The seaside resort was where the serious healing took place. The sea air along with the ocean views and warm weather were considered critical to a patient’s recovery, especially when treating tuberculosis. But dunking yourself in the water until you nearly drown only takes a few minutes. With treatment plans lasting weeks and even months, the captive patients required additional treatments and plenty of entertainment to pass the time. First appearing up and down the British coast and then spreading to the Continent, seaside resorts offered a kind of holistic self-improvement retreat where the mind, body and soul were treated simultaneously and with equal attention. Horseback riding purged bad air, sailing calmed the nerves, dancing and dinners promoted social connections, and geologically themed beach excursions stimulated the intellect.
But bodily healing was the main event, and patients believed that their own scientific observations played a critical role. Patients kept personal logs of their progress, and detailed their physiological responses to sea therapies from their bowel movements to their circulation. The sea resort remained popular for treating tuberculosis until the epidemic finally abated in the 1860s, despite the fact that there was no real proof of its success.
As seaside resorts popped up all over Europe and the U.S., they became less about therapy and more about entertainment. By 1911 there were more than 100 seaside resorts in England and Wales alone, according to The English Seaside Resort: A Social History. With better roads and train transport, the masses rolled in and the elite rolled out—seeking their fresh air fix in the country away from the riff raff. But having exploited its water and air, there was one more element of the beach that the medical establishment had not yet seized upon: the sun.
Until the 1920s, people went to the beach in spite of the sun. Ladies would bundle up and shade themselves under umbrellas and canopies to shield their alabaster skin from the toasting effects of the sun’s rays. The aristocracy thought dark skin was for peasants and natives who had neither the elegance nor the privilege to live a life indoors, according to Lenček and Bosker. The sundrenched parts of the world were home to the great fallen civilizations of history like the Phoenicians, Greeks and Romans. Clearly, the sun loosened morals and melted minds. Then the Germans got naked and changed everything.

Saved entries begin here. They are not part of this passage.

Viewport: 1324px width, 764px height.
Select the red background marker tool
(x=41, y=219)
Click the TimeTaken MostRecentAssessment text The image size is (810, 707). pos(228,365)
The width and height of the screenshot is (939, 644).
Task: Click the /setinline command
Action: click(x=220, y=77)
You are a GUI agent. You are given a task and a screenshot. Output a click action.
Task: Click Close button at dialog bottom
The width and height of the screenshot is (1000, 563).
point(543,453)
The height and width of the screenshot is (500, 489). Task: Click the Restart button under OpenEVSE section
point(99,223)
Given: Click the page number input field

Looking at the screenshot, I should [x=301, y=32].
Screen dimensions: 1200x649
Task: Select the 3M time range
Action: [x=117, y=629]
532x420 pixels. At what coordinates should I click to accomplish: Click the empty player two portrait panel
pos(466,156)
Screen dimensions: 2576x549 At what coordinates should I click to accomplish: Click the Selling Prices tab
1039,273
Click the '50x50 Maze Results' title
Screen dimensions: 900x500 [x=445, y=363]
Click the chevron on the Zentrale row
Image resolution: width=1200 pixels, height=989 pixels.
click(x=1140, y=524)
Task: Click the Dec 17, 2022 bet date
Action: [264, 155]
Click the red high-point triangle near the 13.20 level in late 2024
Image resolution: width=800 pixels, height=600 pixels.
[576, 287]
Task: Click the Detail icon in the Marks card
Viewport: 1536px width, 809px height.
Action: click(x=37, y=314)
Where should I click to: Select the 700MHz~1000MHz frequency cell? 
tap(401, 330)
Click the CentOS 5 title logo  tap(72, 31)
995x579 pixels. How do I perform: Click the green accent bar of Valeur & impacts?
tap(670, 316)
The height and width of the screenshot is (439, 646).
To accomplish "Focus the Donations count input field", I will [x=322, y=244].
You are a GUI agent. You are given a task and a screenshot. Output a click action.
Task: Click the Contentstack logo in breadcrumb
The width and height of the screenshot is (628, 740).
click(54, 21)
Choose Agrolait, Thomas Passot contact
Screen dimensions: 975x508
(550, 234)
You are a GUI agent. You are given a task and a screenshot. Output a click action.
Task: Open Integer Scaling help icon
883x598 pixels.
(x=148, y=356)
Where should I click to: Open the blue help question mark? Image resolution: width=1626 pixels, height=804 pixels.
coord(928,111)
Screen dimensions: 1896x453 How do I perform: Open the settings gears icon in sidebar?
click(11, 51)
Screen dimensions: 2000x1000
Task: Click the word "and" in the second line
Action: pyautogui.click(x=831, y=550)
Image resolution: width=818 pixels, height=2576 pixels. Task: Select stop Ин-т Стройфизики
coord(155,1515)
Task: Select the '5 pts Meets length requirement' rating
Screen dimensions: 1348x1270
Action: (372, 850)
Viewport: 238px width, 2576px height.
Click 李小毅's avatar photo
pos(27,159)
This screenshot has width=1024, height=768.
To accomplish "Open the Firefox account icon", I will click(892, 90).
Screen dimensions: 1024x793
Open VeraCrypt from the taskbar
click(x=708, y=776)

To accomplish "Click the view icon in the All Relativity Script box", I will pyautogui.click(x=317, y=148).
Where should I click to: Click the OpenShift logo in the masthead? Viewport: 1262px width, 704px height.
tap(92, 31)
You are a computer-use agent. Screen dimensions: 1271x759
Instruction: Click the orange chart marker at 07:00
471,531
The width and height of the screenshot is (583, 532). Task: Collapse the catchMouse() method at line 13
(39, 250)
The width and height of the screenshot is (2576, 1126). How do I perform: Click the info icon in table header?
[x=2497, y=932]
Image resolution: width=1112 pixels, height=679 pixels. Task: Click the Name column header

By the end of World War I, the Western World saw sun-loving civilizations that were once cautionary tales of vice, such as the Greeks, Romans, and Mayans, as healthy and pure. In Germany, the free body-culture movement, Freikörperkultur, promoted nudism and a new respect for the body unfettered by society’s constraints. Being healthy meant displaying a body that emanated the very glow of nature—the sun. Everyone from the avant-garde artists of Weimar to Hitler embraced the ideal of the robust, sun-kissed body. Tanned skin became the height of chic, embodying the opposite class distinction that it had during the previous century. And, it joined seawater and sea air as the panacea du jour. In 1944 The Journal of the American Medical Association promoted the sun, air and sea trifecta as a cure for everything from tuberculosis (still) to a cold. Companies capitalized on the sun's appeal by promoting contraptions like a personal hothouse that captured “health rays” right out of your backyard.